### Task item
The records that follow must be repeated verbatim, every one of them.

Stored data:
= = = = = = =
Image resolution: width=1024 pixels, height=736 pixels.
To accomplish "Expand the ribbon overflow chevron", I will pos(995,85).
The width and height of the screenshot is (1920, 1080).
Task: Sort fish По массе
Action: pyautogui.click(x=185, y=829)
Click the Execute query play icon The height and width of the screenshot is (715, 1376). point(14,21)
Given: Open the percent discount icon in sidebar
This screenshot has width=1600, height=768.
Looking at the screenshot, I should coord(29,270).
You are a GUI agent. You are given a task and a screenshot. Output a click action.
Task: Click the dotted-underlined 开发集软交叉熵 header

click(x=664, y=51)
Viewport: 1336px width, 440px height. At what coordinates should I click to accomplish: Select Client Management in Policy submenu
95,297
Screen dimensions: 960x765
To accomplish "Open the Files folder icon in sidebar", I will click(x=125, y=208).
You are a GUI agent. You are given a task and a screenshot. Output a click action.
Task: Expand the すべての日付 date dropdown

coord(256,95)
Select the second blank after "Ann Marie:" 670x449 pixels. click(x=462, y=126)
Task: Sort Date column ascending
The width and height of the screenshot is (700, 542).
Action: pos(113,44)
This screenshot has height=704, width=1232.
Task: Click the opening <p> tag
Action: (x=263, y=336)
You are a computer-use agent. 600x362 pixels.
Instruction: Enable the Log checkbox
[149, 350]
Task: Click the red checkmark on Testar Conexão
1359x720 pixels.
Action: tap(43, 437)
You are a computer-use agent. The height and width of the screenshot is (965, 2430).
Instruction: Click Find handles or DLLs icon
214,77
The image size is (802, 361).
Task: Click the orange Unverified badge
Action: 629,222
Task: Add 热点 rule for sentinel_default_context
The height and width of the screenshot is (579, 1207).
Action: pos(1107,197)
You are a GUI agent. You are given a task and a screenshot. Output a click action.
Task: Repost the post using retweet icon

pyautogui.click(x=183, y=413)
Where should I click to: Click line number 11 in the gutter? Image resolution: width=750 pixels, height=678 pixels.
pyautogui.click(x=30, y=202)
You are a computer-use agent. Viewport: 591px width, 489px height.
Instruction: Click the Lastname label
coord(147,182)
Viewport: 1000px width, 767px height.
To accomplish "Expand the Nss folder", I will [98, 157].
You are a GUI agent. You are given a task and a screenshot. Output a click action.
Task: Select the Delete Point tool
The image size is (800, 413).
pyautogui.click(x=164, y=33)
= = = = = = =
### Reply
Image resolution: width=1024 pixels, height=736 pixels.
To accomplish "Expand the ribbon overflow chevron", I will pos(995,85).
The width and height of the screenshot is (1920, 1080).
Task: Sort fish По массе
Action: pyautogui.click(x=185, y=829)
Click the Execute query play icon The height and width of the screenshot is (715, 1376). point(14,21)
Given: Open the percent discount icon in sidebar
This screenshot has width=1600, height=768.
Looking at the screenshot, I should coord(29,270).
You are a GUI agent. You are given a task and a screenshot. Output a click action.
Task: Click the dotted-underlined 开发集软交叉熵 header

click(x=664, y=51)
Viewport: 1336px width, 440px height. At what coordinates should I click to accomplish: Select Client Management in Policy submenu
95,297
Screen dimensions: 960x765
To accomplish "Open the Files folder icon in sidebar", I will click(x=125, y=208).
You are a GUI agent. You are given a task and a screenshot. Output a click action.
Task: Expand the すべての日付 date dropdown

coord(256,95)
Select the second blank after "Ann Marie:" 670x449 pixels. click(x=462, y=126)
Task: Sort Date column ascending
The width and height of the screenshot is (700, 542).
Action: pos(113,44)
This screenshot has height=704, width=1232.
Task: Click the opening <p> tag
Action: (x=263, y=336)
You are a computer-use agent. 600x362 pixels.
Instruction: Enable the Log checkbox
[149, 350]
Task: Click the red checkmark on Testar Conexão
1359x720 pixels.
Action: tap(43, 437)
You are a computer-use agent. The height and width of the screenshot is (965, 2430).
Instruction: Click Find handles or DLLs icon
214,77
The image size is (802, 361).
Task: Click the orange Unverified badge
Action: 629,222
Task: Add 热点 rule for sentinel_default_context
The height and width of the screenshot is (579, 1207).
Action: pos(1107,197)
You are a GUI agent. You are given a task and a screenshot. Output a click action.
Task: Repost the post using retweet icon

pyautogui.click(x=183, y=413)
Where should I click to: Click line number 11 in the gutter? Image resolution: width=750 pixels, height=678 pixels.
pyautogui.click(x=30, y=202)
You are a computer-use agent. Viewport: 591px width, 489px height.
Instruction: Click the Lastname label
coord(147,182)
Viewport: 1000px width, 767px height.
To accomplish "Expand the Nss folder", I will [98, 157].
You are a GUI agent. You are given a task and a screenshot. Output a click action.
Task: Select the Delete Point tool
The image size is (800, 413).
pyautogui.click(x=164, y=33)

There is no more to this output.